What to do - What are the lines, copied exactly, from the one containing "Instruction: Open the" through the last line of the records below, both included?

-------------------------

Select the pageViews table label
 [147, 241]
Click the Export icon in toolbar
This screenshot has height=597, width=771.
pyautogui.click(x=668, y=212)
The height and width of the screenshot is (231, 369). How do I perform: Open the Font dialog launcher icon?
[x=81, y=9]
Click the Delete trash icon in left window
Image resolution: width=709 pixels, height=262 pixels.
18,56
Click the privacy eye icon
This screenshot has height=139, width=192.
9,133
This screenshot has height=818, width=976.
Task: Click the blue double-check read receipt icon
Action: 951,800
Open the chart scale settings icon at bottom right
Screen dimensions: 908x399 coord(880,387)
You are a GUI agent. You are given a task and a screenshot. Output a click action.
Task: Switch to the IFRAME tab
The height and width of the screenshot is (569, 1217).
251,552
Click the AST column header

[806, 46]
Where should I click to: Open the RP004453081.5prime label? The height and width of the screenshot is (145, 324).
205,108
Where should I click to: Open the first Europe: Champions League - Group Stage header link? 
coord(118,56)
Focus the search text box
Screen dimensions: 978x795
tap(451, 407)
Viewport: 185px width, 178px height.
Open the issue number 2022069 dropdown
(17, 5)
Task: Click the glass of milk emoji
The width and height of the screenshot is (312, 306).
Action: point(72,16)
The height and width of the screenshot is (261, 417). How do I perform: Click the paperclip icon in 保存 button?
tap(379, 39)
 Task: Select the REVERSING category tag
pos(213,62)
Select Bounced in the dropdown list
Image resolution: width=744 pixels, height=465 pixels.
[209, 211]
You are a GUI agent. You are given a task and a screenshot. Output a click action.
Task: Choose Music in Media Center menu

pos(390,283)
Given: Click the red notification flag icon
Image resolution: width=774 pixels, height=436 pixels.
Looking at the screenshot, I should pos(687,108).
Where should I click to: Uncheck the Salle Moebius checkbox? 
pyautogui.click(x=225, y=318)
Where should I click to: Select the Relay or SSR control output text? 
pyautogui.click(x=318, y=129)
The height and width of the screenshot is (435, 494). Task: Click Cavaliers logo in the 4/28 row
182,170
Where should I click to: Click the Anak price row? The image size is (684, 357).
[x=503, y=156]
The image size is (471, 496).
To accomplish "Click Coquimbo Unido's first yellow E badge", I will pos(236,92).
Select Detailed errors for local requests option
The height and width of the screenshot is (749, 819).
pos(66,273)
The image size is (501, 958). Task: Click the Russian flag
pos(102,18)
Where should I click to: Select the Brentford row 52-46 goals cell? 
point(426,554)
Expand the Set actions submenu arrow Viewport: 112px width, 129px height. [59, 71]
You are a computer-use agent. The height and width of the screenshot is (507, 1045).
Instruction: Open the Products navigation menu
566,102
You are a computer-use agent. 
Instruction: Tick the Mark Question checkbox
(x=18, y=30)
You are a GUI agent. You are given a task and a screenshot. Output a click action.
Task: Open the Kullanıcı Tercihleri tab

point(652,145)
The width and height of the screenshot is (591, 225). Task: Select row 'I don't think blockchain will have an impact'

-------------------------

Answer to this exercise -
Instruction: Open the Products navigation menu
566,102
You are a computer-use agent. 
Instruction: Tick the Mark Question checkbox
(x=18, y=30)
You are a GUI agent. You are given a task and a screenshot. Output a click action.
Task: Open the Kullanıcı Tercihleri tab

point(652,145)
The width and height of the screenshot is (591, 225). Task: Select row 'I don't think blockchain will have an impact'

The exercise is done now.